• PROBLEM
Once the line with "(208) 282-4636 (1261, 893)" is found in the entries below, repeat it and each following line exactly, up to and including the line with "Begleitung Köln (1252, 1597)". Add no other lines.

• DATA SUPPLIED
══════════════════════════════

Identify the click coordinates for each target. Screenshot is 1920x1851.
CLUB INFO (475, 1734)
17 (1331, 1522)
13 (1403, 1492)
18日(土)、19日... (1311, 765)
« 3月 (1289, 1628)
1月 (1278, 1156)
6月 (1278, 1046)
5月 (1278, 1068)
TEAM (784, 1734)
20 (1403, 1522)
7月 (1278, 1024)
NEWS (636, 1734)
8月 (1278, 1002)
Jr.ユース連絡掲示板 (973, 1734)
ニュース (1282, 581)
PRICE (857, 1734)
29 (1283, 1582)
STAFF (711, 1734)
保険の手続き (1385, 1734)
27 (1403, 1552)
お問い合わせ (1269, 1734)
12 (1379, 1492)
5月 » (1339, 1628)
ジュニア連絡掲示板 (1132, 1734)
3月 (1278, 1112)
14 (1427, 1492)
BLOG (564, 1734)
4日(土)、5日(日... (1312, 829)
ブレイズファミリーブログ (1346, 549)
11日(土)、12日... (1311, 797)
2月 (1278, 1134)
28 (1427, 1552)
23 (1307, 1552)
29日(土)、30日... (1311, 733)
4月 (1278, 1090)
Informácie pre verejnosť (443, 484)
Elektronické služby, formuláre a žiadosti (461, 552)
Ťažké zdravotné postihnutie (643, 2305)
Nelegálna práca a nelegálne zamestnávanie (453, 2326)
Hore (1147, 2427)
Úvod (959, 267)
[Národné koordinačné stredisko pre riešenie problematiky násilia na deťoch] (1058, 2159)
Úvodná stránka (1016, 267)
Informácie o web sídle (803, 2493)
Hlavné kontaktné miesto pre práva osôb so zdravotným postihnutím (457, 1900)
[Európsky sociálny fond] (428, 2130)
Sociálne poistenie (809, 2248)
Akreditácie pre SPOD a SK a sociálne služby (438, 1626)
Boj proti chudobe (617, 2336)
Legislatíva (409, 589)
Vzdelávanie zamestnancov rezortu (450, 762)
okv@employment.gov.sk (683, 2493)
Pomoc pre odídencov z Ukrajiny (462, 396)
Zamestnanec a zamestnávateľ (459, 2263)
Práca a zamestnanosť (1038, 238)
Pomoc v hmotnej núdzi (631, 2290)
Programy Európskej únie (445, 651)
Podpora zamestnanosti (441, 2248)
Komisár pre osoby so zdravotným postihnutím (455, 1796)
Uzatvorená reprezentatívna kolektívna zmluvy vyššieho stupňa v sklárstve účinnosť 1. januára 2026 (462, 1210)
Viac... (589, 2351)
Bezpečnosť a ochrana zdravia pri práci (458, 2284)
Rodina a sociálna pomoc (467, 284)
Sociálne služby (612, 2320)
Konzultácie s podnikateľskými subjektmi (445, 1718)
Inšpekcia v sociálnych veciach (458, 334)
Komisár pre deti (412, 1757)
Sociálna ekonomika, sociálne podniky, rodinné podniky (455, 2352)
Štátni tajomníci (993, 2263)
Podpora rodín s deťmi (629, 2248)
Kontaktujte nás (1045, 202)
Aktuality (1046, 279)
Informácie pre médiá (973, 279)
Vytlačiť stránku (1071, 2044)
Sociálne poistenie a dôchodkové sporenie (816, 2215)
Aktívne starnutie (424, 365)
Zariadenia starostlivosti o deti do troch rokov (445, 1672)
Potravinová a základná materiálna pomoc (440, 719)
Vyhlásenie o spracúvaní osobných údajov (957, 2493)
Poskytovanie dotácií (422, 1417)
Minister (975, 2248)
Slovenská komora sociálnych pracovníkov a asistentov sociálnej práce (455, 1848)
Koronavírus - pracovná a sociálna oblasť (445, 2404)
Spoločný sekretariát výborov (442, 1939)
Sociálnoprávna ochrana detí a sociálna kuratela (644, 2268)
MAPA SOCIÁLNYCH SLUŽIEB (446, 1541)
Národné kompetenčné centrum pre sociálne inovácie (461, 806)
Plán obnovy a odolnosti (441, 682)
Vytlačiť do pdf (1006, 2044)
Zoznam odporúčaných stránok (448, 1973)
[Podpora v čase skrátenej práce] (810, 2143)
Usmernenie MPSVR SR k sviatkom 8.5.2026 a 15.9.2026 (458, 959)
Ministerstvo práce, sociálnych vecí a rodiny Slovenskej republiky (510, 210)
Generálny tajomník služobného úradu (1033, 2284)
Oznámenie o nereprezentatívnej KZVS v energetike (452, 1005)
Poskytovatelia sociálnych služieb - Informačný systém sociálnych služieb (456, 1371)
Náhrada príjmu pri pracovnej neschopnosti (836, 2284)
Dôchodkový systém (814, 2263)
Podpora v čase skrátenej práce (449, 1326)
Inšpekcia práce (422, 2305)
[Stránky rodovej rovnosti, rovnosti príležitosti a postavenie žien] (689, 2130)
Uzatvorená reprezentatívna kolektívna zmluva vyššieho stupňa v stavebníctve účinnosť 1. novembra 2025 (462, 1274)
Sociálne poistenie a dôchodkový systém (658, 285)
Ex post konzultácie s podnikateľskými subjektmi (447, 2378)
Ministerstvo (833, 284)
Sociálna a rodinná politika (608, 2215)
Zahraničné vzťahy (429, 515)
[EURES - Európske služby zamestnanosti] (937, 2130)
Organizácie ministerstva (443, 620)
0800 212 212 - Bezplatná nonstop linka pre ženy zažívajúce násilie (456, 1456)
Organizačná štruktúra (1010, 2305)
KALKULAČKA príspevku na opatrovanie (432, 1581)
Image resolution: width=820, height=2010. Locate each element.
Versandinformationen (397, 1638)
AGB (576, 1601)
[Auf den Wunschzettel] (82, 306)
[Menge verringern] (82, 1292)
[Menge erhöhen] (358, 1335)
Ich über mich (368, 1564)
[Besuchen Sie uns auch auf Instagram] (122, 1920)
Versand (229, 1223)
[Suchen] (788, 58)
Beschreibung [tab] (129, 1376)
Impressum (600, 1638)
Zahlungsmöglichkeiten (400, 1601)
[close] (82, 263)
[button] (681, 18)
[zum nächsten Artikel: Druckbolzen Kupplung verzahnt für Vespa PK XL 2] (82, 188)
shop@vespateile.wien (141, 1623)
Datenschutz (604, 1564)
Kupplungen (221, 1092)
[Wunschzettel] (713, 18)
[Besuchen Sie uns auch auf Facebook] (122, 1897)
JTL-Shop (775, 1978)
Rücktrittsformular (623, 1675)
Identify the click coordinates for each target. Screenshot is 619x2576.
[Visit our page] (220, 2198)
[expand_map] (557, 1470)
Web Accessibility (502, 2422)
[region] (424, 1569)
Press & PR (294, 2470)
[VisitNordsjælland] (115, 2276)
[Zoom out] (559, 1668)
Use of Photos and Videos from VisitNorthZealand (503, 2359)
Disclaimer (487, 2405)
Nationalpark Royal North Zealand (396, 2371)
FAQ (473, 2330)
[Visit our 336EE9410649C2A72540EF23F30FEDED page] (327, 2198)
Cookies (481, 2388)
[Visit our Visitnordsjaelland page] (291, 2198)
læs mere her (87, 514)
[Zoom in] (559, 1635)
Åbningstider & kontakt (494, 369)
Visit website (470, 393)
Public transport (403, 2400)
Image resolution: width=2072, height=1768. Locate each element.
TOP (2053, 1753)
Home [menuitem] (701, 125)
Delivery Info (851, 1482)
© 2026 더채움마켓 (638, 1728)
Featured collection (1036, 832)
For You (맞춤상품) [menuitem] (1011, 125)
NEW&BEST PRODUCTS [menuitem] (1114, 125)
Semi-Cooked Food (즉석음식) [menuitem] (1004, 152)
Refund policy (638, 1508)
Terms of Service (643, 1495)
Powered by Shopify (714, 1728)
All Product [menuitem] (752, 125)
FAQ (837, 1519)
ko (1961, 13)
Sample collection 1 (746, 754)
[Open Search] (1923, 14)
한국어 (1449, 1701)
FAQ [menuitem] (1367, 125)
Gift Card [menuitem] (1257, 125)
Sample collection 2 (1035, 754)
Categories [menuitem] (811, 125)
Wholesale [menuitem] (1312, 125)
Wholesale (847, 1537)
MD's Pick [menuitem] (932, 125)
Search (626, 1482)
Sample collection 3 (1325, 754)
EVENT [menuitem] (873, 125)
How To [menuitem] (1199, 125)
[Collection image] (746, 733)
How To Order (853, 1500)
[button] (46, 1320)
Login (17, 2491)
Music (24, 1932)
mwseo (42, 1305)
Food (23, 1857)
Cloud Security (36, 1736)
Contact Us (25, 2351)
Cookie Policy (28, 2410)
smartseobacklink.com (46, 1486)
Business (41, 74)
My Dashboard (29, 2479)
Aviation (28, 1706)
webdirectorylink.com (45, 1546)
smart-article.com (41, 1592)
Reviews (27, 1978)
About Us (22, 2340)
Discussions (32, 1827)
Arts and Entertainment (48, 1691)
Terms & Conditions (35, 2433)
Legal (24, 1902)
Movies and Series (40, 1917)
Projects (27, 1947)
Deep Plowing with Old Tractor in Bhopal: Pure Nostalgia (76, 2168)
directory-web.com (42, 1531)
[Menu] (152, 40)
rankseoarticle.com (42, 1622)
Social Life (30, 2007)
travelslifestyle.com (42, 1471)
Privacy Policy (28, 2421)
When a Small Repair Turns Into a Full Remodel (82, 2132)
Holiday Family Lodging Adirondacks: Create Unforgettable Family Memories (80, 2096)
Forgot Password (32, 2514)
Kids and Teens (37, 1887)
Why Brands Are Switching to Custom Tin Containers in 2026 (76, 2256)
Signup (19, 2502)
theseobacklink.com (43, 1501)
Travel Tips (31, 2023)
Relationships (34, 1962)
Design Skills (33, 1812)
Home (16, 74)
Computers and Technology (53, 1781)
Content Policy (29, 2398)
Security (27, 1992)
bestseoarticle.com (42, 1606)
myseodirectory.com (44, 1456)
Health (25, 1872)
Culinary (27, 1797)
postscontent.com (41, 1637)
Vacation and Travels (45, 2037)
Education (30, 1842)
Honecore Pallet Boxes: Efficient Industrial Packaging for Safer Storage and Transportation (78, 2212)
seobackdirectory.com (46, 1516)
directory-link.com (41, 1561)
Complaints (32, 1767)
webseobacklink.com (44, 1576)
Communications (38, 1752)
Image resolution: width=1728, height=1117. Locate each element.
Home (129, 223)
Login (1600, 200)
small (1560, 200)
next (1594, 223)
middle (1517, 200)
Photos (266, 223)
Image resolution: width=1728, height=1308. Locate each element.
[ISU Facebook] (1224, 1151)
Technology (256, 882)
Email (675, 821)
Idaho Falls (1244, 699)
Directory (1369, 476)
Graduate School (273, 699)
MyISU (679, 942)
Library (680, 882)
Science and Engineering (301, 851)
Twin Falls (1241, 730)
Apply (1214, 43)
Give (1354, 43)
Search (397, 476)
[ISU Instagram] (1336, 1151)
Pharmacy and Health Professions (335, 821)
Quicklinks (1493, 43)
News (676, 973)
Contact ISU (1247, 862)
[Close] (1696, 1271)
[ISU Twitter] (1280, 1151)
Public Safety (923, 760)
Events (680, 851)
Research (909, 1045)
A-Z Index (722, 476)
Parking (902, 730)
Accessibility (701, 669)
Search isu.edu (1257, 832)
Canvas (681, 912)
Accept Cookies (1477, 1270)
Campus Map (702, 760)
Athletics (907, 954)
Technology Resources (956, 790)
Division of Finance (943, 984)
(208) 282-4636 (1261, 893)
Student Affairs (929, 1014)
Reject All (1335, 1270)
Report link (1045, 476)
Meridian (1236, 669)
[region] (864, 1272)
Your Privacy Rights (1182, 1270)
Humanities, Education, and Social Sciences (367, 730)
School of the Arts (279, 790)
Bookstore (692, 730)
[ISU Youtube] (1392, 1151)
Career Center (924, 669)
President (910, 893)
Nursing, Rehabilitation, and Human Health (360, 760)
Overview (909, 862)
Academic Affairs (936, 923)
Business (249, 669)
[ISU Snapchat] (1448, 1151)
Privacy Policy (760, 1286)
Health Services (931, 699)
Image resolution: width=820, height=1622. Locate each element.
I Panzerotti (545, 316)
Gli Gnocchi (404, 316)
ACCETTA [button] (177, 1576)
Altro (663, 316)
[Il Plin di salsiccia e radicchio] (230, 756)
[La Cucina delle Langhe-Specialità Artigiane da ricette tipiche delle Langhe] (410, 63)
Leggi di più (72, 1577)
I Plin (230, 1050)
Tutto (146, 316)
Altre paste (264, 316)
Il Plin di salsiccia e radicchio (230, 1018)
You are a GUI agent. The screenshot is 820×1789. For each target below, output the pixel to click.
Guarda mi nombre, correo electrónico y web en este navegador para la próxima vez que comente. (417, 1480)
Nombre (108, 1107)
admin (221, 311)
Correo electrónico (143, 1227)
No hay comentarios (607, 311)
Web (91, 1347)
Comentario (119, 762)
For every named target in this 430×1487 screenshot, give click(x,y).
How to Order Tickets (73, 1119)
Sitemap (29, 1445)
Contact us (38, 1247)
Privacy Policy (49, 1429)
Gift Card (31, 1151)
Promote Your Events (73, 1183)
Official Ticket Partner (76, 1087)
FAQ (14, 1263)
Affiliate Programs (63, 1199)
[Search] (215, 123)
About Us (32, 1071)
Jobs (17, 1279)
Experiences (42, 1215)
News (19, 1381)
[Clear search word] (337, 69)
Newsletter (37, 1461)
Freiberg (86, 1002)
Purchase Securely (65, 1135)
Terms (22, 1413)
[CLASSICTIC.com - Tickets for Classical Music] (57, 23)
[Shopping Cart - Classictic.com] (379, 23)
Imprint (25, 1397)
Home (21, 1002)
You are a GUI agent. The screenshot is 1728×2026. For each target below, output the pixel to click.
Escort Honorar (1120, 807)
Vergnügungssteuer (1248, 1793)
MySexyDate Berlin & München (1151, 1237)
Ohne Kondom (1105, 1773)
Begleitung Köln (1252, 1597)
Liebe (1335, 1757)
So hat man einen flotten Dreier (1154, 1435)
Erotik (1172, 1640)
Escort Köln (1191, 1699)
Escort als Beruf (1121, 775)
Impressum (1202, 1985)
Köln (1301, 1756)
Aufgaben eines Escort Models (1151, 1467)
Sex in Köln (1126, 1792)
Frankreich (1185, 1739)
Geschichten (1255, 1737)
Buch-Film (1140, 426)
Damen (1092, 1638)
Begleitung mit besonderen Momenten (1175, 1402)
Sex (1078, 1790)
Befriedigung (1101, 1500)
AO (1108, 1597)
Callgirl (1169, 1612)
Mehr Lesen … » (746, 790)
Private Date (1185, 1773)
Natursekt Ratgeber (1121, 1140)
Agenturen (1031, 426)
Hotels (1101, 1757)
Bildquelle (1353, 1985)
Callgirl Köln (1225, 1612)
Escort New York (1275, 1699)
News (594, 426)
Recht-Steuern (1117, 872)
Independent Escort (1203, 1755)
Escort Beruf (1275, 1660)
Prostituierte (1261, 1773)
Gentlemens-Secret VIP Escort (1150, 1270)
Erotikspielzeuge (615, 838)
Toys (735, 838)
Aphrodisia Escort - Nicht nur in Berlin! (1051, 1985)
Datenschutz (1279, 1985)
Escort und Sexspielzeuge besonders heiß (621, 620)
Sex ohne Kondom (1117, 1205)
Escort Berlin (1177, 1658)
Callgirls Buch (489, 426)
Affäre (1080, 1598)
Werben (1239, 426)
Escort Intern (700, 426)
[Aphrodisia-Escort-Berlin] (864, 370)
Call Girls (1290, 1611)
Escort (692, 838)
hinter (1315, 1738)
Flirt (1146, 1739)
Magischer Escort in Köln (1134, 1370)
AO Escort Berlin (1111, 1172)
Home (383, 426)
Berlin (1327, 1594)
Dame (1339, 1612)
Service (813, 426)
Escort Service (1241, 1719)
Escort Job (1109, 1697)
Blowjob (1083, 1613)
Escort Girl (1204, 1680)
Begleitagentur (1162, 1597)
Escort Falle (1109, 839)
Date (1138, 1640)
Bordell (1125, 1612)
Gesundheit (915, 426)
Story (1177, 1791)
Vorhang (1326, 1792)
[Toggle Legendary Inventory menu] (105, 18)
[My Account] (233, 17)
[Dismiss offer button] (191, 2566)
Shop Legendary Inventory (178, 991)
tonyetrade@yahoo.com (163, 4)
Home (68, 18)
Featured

══════════════════════════════

• SOLUTION BELOW
(208) 282-4636 (1261, 893)
Student Affairs (929, 1014)
Reject All (1335, 1270)
Report link (1045, 476)
Meridian (1236, 669)
[region] (864, 1272)
Your Privacy Rights (1182, 1270)
Humanities, Education, and Social Sciences (367, 730)
School of the Arts (279, 790)
Bookstore (692, 730)
[ISU Youtube] (1392, 1151)
Career Center (924, 669)
President (910, 893)
Nursing, Rehabilitation, and Human Health (360, 760)
Overview (909, 862)
Academic Affairs (936, 923)
Business (249, 669)
[ISU Snapchat] (1448, 1151)
Privacy Policy (760, 1286)
Health Services (931, 699)
Image resolution: width=820, height=1622. Locate each element.
I Panzerotti (545, 316)
Gli Gnocchi (404, 316)
ACCETTA [button] (177, 1576)
Altro (663, 316)
[Il Plin di salsiccia e radicchio] (230, 756)
[La Cucina delle Langhe-Specialità Artigiane da ricette tipiche delle Langhe] (410, 63)
Leggi di più (72, 1577)
I Plin (230, 1050)
Tutto (146, 316)
Altre paste (264, 316)
Il Plin di salsiccia e radicchio (230, 1018)
You are a GUI agent. The screenshot is 820×1789. For each target below, output the pixel to click.
Guarda mi nombre, correo electrónico y web en este navegador para la próxima vez que comente. (417, 1480)
Nombre (108, 1107)
admin (221, 311)
Correo electrónico (143, 1227)
No hay comentarios (607, 311)
Web (91, 1347)
Comentario (119, 762)
For every named target in this 430×1487 screenshot, give click(x,y).
How to Order Tickets (73, 1119)
Sitemap (29, 1445)
Contact us (38, 1247)
Privacy Policy (49, 1429)
Gift Card (31, 1151)
Promote Your Events (73, 1183)
Official Ticket Partner (76, 1087)
FAQ (14, 1263)
Affiliate Programs (63, 1199)
[Search] (215, 123)
About Us (32, 1071)
Jobs (17, 1279)
Experiences (42, 1215)
News (19, 1381)
[Clear search word] (337, 69)
Newsletter (37, 1461)
Freiberg (86, 1002)
Purchase Securely (65, 1135)
Terms (22, 1413)
[CLASSICTIC.com - Tickets for Classical Music] (57, 23)
[Shopping Cart - Classictic.com] (379, 23)
Imprint (25, 1397)
Home (21, 1002)
You are a GUI agent. The screenshot is 1728×2026. For each target below, output the pixel to click.
Escort Honorar (1120, 807)
Vergnügungssteuer (1248, 1793)
MySexyDate Berlin & München (1151, 1237)
Ohne Kondom (1105, 1773)
Begleitung Köln (1252, 1597)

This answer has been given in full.